Evaluation of Plasmodium falciparum gametocyte detection in different patient material
- Equal contributors
1 Division of Infectious Diseases and Tropical Medicine, Medical Centre of the University of Munich (LMU), Leopoldstrasse 5, 80802 Munich, Germany
2 German Centre for Infection Research (DZIF), partner site Munich, Leopoldstrasse 5, 80802 München (Munich), Germany
3 Max von Pettenkofer-Institute of Hygiene and Medical Microbiology, Leopoldstrasse 5, 80802 Munich, Germany
4 Department of Microbiology, Parasitology and Immunology, Jimma University, Jimma, Ethiopia
5 The Laboratory for Quantum Gravity & Strings, Department of Mathematics and Applied Mathematics, University of Cape Town, Cape Town, South Africa
Malaria Journal 2013, 12:438 doi:10.1186/1475-2875-12-438Published: 4 December 2013
For future eradication strategies of malaria it is important to control the transmission of gametocytes from humans to the anopheline vector which causes the spread of the disease. Sensitive, non-invasive methods to detect gametocytes under field conditions can play a role in monitoring transmission potential.
Microscopically Plasmodium falciparum-positive patients from Jimma, Ethiopia donated finger-prick blood, venous blood, saliva, oral mucosa and urine samples that were spotted on filter paper or swabs. All samples were taken and stored under equal, standardized conditions. RNA was extracted from the filter paper and detected by real-time QT-NASBA. Pfs16-mRNA and Pfs25-mRNA were measured with a time to positivity to detect gametocyte specific mRNA in different gametocyte stages. They were compared to 18S-rRNA, which is expressed in all parasite stages. Results were quantified via a known dilution series of artificial RNA copies.
Ninety-six samples of 16 uncomplicated malaria patients were investigated. 10 (66.7%) of the slides showed gametocyte densities between 0.3-2.9 gametocytes/μl. For all RNA-targets, molecular detection in blood samples was most sensitive; finger-prick sampling required significantly smaller amounts of blood than venous blood collection. Detection of asexual 18S-rRNA in saliva and urine showed sensitivities of 80 and 67%, respectively. Non-invasive methods to count gametocytes proved insensitive. Pfs16-mRNA was detectable in 20% of urine samples, sensitivities for other materials were lower. Pfs25-mRNA was not detectable in any sample.

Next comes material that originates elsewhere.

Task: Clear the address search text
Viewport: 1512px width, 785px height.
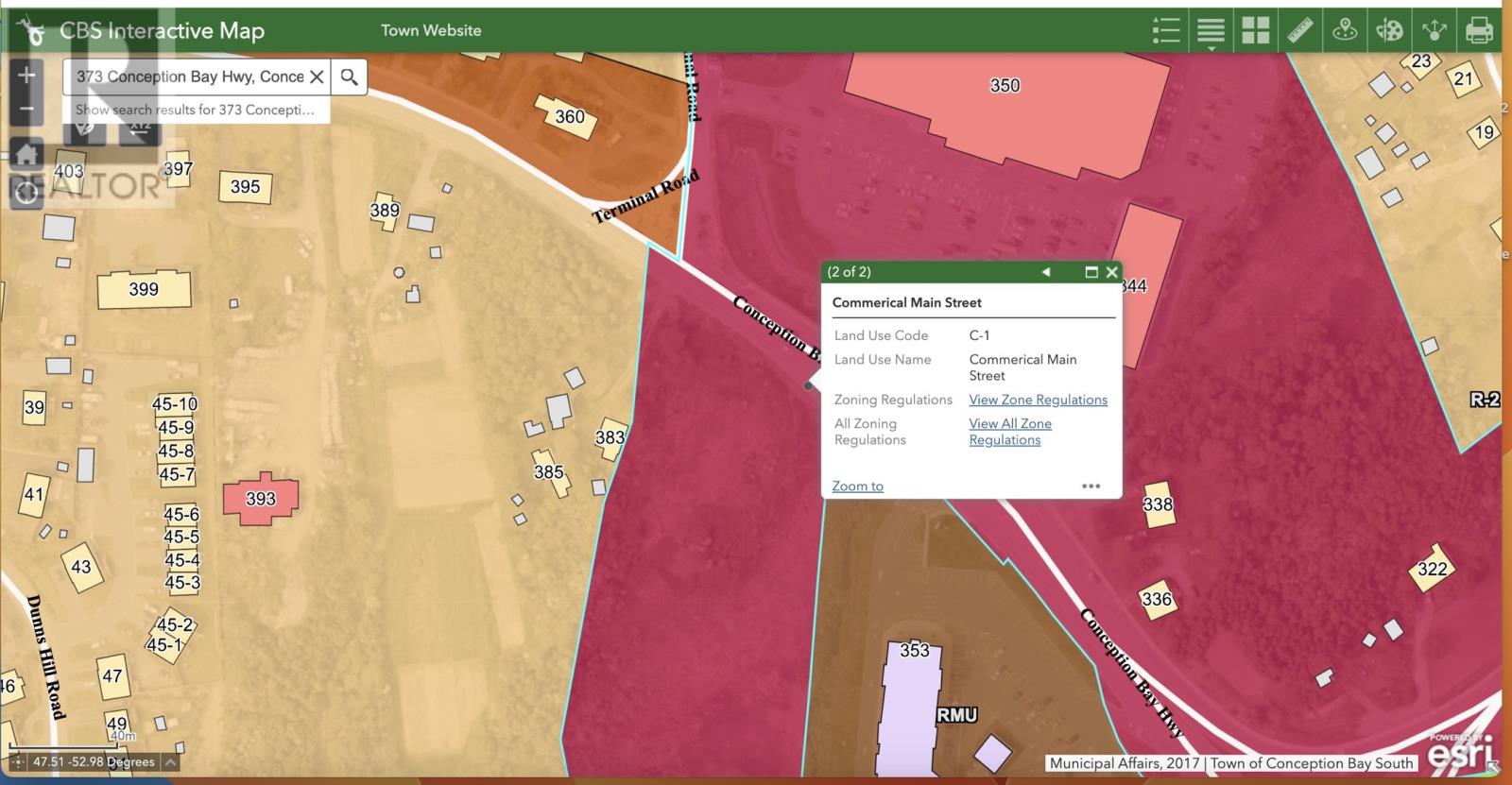Action: tap(318, 77)
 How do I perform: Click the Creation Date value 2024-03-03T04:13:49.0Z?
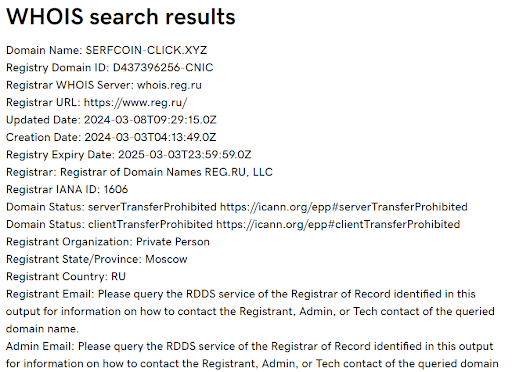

The sensitivity of non-invasively collected material such as urine, saliva or mucosa seems unsuitable for the detection of gametocyte-specific mRNA. Sensitivity in asymptomatic carriers might be generally even lower. Finger-prick testing revealed the highest absolute count of RNA copies per μL, especially for Pfs25-mRNA copies. The method proved to be the most effective and should preferably be applied in future transmission control and eradication plans. A rapid test for gametocyte targets would simplify efforts.